— BEGIN Passage given —

Next, in step S12, a conductive layer (e.g., a nano silver layer, a nano gold layer, a nano copper layer, or a nano nickel layer) containing at least metal nanowires is coated on the first region of the substrate 110. In some embodiments, a dispersion or slurry with metal nanowires may be formed on the substrate 110 by coating, and cured/dried to attach the metal nanowires to the surface of the substrate 110, thereby forming a conductive layer disposed on the first region of the substrate 110. After the curing/drying step, substances such as a solvent in the dispersion or the slurry may be volatilized, and the metal nanowires may be randomly distributed on the surface of the substrate 110; alternatively, the metal nanowires may be fixed on the surface of the substrate 110 without falling off, so as to form a conductive layer, and the metal nanowires in the conductive layer may contact each other to provide a continuous current path, thereby forming a conductive network. In other words, the metal nanowires contact each other at crossing positions to form paths for transferring electrons.

In some embodiments, the dispersion or slurry includes a solvent, thereby uniformly dispersing the metal nanowires therein. Specifically, the solvent is, for example, water, alcohols, ketones, ethers, hydrocarbons, aromatic solvents (benzene, toluene, xylene, or the like), or a combination thereof. In some embodiments, the dispersion may further include an additive, a surfactant and/or a binder, thereby improving compatibility between the metal nanowires and a solvent and stability of the metal nanowires in the solvent. Specifically, the additive, surfactant and/or binder may be, for example, carboxymethylcellulose, hydroxyethylcellulose, hypromellose, sulfosuccinate sulfonate, sulfate, phosphate, fluorosurfactant, disulfonate, or a combination thereof. The dispersion or slurry containing the metal nanowires can be formed on the surface of the substrate 110 by any method, such as but not limited to screen printing, nozzle coating, or roller coating. In some embodiments, a roll-to-roll process may be used to apply the metal nanowire dispersion or slurry onto the surface of the continuously supplied substrate 110.

In some embodiments, the metal nanowires may be further post-processed to improve the contact characteristics (e.g., increase the contact area) of the metal nanowires at the crossing points, thereby improving the conductivity thereof. This post-treatment may include, but is not limited to, heating, plasma, corona discharge, ultraviolet, ozone, or pressure steps. Specifically, after curing/drying to form the conductive layer, a roller may be used to apply pressure thereon. In some embodiments, one or more rollers may be used to apply pressure to the conductive layer. In some embodiments, the applied pressure may be between 50psi and 3400psi, preferably between 100psi and 1000psi, 200psi and 800psi, or 300psi and 500 psi. In some embodiments, the metal nanowires can be subjected to post-treatment of the heating and pressurizing steps simultaneously. For example, a pressure of 10psi to 500psi (or preferably 40psi to 100 psi) can be applied through the roller while heating the roller to 70 ℃ to 200 ℃ (or preferably 100 ℃ to 175 ℃) to improve the conductivity of the metal nanowires. In some embodiments, the metal nanowires may also be exposed to a reducing agent for post-treatment, e.g., metal nanowires consisting of nano-silver wires may preferably be exposed to a silver reducing agent for post-treatment. In some embodiments, the silver reducing agent may include a borohydride, such as sodium borohydride, a boron nitrogen compound, such as dimethylaminoborane, or a gaseous reducing agent, such as hydrogen gas. In some embodiments, the exposure time may be between 10 seconds and 30 minutes, preferably between 1 minute and 10 minutes.

— END Passage given —
— BEGIN Data rows —

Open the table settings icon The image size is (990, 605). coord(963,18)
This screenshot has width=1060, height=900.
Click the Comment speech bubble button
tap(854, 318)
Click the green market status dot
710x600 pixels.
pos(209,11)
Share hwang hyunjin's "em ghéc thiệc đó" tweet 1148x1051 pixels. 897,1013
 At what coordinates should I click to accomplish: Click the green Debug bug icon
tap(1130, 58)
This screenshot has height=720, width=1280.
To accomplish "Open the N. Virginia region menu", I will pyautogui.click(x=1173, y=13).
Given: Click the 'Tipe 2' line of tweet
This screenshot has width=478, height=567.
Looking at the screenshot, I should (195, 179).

— END Data rows —

In the passage on metal nanowire conductive layers, what is the preferred exposure time when the nanowires are post-treated with a reducing agent? The rows have no connection to the passage on metal nanowire conductive layers.

[Answer for this exercise]
Between 1 minute and 10 minutes.